*THE TASK:* If a line in the data holds the string "will", list it.
** Opening DATASET block **
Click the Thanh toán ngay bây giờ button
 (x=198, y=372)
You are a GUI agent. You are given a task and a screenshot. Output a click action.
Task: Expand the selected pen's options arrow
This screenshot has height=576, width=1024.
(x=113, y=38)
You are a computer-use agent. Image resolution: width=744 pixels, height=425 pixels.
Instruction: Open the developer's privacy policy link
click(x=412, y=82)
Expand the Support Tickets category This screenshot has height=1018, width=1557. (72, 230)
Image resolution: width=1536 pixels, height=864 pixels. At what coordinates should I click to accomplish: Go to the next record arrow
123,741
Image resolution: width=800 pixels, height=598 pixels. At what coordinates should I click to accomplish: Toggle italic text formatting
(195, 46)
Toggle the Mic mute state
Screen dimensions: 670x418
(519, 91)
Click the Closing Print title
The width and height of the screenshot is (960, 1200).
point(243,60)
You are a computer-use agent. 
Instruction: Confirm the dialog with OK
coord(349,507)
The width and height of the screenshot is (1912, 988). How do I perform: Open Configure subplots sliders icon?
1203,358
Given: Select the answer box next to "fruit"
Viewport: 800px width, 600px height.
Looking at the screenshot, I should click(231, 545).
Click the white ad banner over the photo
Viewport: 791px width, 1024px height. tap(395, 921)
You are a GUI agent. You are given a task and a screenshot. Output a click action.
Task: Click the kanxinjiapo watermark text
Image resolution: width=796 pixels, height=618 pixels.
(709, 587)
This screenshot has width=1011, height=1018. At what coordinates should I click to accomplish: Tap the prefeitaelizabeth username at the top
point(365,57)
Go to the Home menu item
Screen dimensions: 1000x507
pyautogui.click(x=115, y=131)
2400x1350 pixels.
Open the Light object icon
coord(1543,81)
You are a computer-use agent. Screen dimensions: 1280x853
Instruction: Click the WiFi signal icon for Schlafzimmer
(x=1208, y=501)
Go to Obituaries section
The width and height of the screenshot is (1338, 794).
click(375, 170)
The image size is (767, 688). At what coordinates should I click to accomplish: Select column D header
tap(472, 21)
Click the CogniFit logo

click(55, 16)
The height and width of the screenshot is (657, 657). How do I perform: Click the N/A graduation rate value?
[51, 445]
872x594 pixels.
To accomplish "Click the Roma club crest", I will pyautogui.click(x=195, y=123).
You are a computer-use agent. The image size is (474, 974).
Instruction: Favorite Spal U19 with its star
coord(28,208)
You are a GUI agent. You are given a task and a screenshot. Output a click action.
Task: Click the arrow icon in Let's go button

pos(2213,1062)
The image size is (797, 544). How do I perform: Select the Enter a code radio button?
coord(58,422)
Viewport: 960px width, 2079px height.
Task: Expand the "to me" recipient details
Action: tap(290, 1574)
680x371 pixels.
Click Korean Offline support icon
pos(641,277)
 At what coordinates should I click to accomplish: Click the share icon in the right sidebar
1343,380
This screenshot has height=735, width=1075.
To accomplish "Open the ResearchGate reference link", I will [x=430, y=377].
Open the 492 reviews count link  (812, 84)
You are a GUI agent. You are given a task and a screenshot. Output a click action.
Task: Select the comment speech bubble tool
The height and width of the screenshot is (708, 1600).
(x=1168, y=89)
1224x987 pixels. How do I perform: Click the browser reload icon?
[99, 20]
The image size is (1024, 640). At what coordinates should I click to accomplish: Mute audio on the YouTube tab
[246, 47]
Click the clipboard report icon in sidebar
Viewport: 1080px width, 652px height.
** Closing DATASET block **
*WRITTEN RESPONSE:*
To accomplish "Click the Roma club crest", I will pyautogui.click(x=195, y=123).
To accomplish "Open the ResearchGate reference link", I will [x=430, y=377].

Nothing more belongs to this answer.